**WHAT YOU WILL DO:**
#1 In the forum post below about a near scam, list each thing the seller did, offered or required according to the paragraph that begins "Firstly".
#2 From the forum post below about a near scam, output the passage that begins at the words "## Suzuki4evr (Mar" and stops after "year for me.".

**DOCUMENT SEGMENT:**
# Almost scammed today........but my wife smelled a rat



## Suzuki4evr (Mar 25, 2018)

So I am in the market for a dividing head and looking for good condition or new.

My wife put an ad in on Gumtree "Wanted dividing head". I get a call today and the old guy says he has one wich he got from his dead sons estate. I must make an offer because he doesn't know how much to ask. So I make an offer wich he accepted an I can pay half before and half after. He didn't even tried to bargain with the price so I thought this is the bargain of the year for me.
I asked him to send pictures so I can see how it looked. This is what he sends me.










Firstly he did not even argue about the price and would deliver with a truck that is heading in my direction about 1500km away,but I must act fast. He could not give an account number or bank to transfer the money to and he wanted me to pay in a way I have never heard about before.

**DATASET CONTENT:**
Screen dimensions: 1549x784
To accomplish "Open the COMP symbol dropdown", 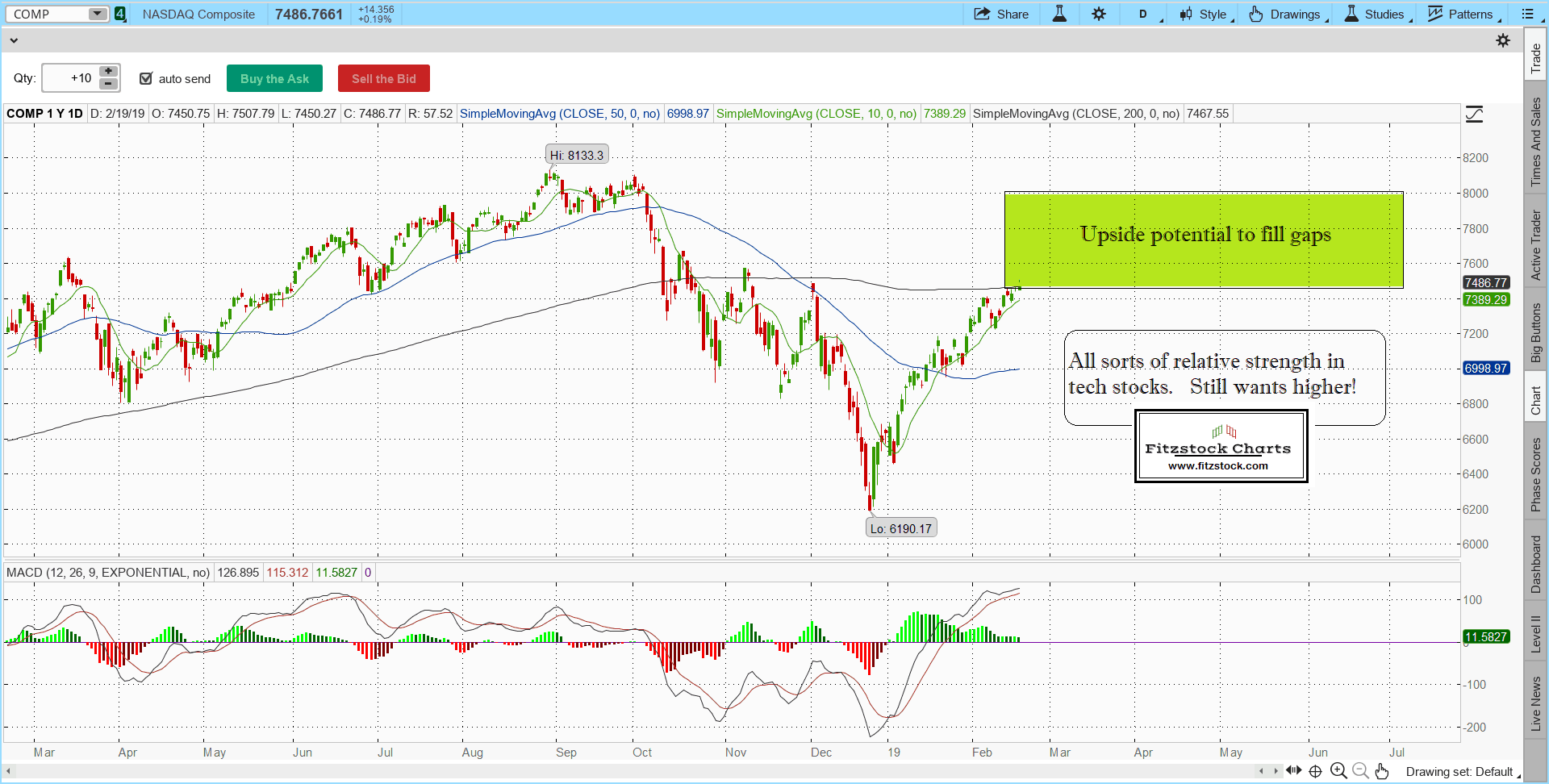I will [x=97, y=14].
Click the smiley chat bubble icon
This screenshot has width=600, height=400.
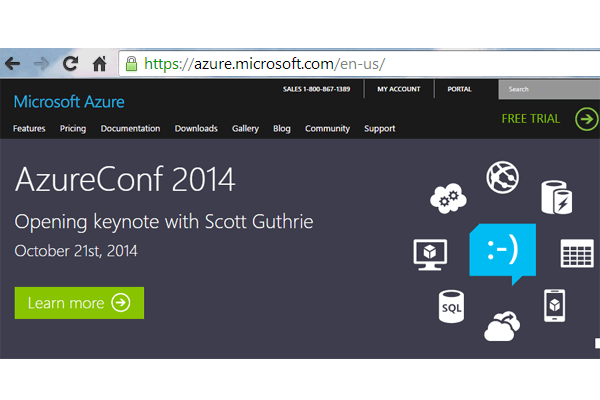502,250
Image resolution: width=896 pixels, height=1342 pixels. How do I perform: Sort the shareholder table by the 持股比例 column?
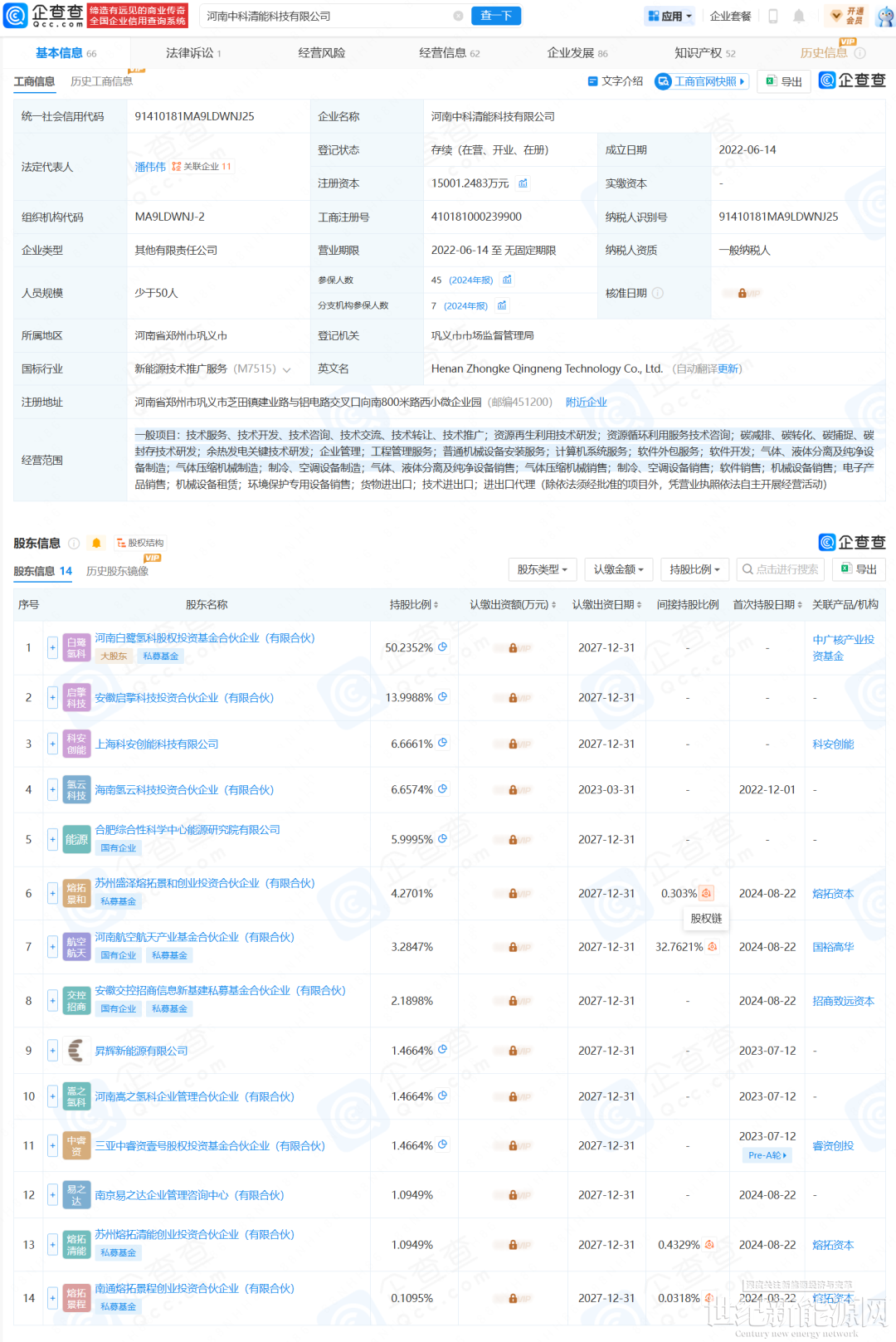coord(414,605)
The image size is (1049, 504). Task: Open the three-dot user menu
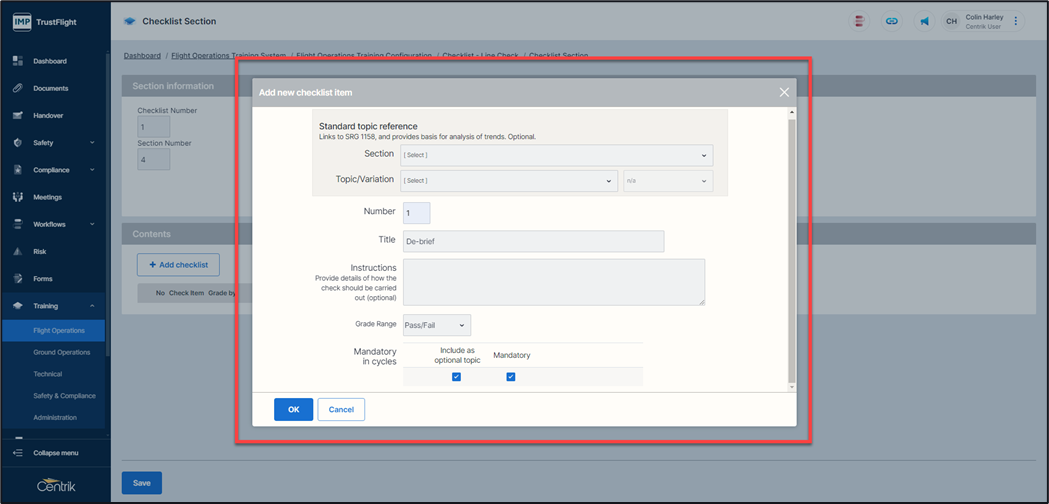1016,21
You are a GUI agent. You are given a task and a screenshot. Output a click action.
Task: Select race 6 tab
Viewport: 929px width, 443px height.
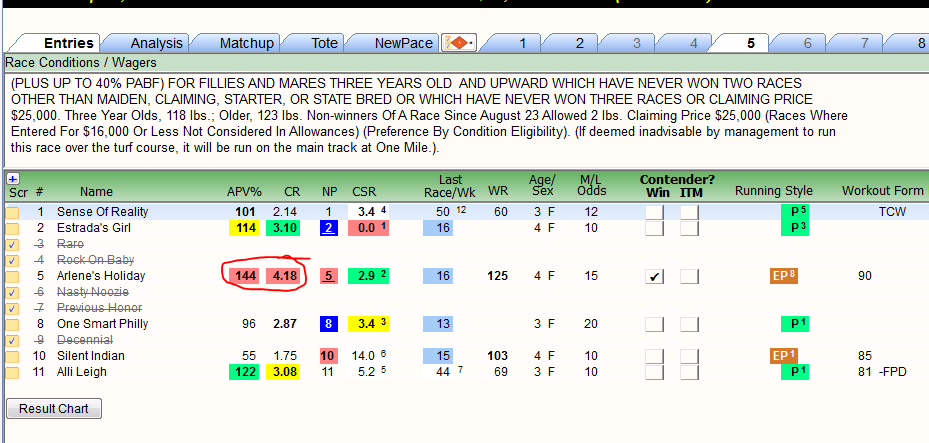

* * *

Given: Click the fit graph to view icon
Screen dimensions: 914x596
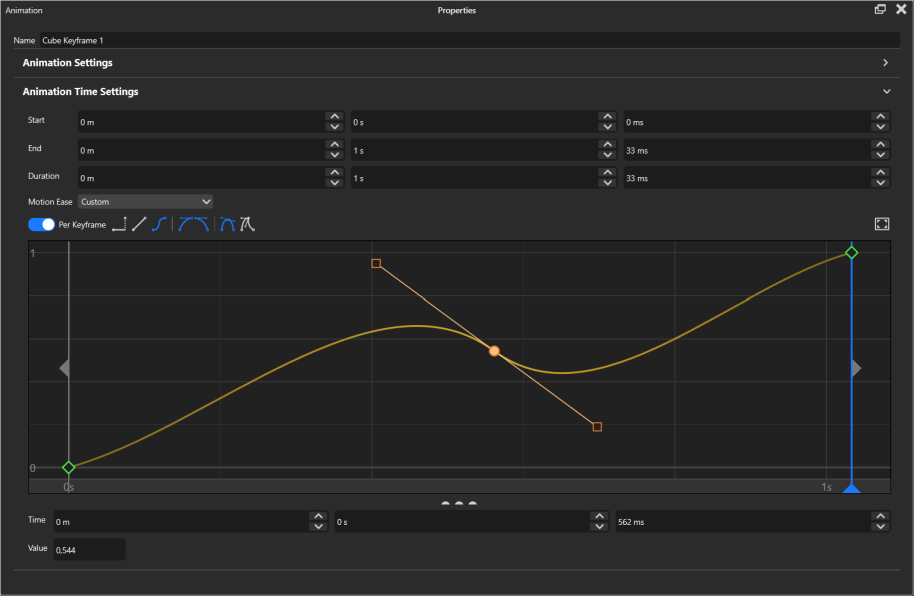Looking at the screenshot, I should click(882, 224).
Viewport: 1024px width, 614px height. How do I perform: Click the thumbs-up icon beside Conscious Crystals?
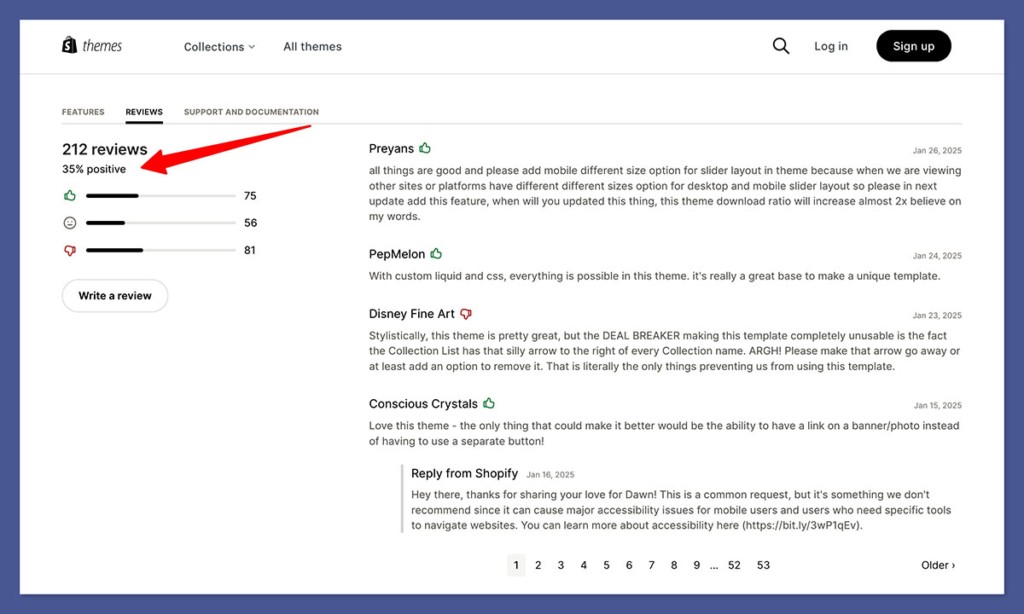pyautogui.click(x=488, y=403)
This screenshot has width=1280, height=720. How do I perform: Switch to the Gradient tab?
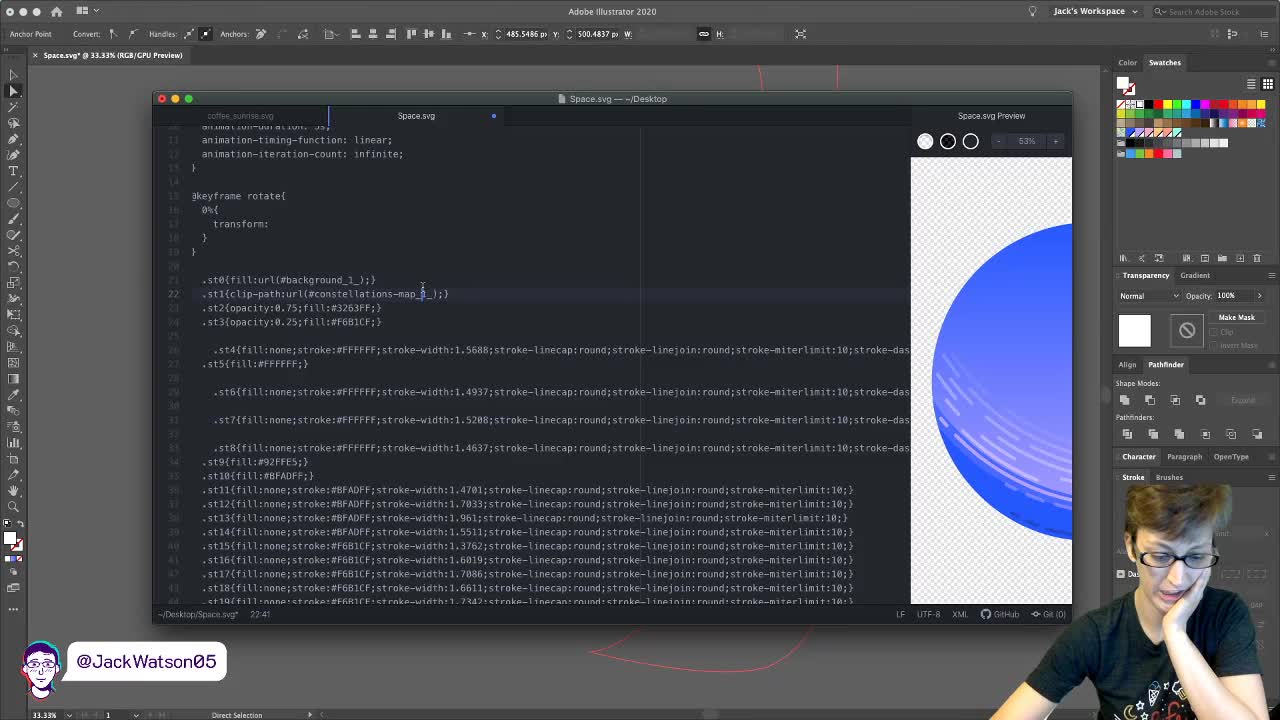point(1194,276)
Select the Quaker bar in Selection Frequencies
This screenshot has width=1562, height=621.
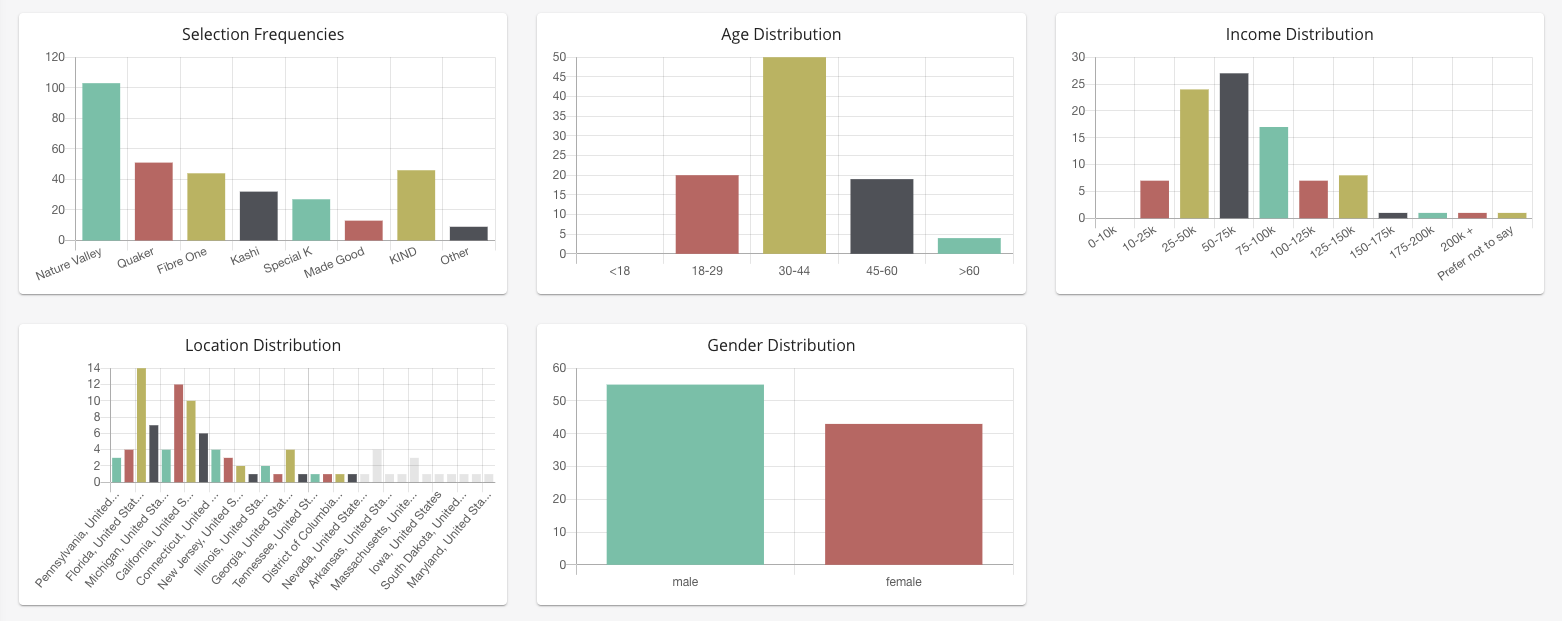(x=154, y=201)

* * *

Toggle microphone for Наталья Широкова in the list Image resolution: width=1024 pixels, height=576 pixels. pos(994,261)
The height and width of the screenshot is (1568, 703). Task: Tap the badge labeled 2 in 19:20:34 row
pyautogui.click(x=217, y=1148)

**ANSWERS FOR THE TASKS:**
#1
- He did not argue about the price.
- He offered to deliver with a truck heading in the buyer's direction, about 1500 km away.
- He said the buyer must act fast.
- He could not give an account number or bank for the money transfer.
- He wanted payment in a way the buyer had never heard of before.

#2
## Suzuki4evr (Mar 25, 2018)

So I am in the market for a dividing head and looking for good condition or new.

My wife put an ad in on Gumtree "Wanted dividing head". I get a call today and the old guy says he has one wich he got from his dead sons estate. I must make an offer because he doesn't know how much to ask. So I make an offer wich he accepted an I can pay half before and half after. He didn't even tried to bargain with the price so I thought this is the bargain of the year for me.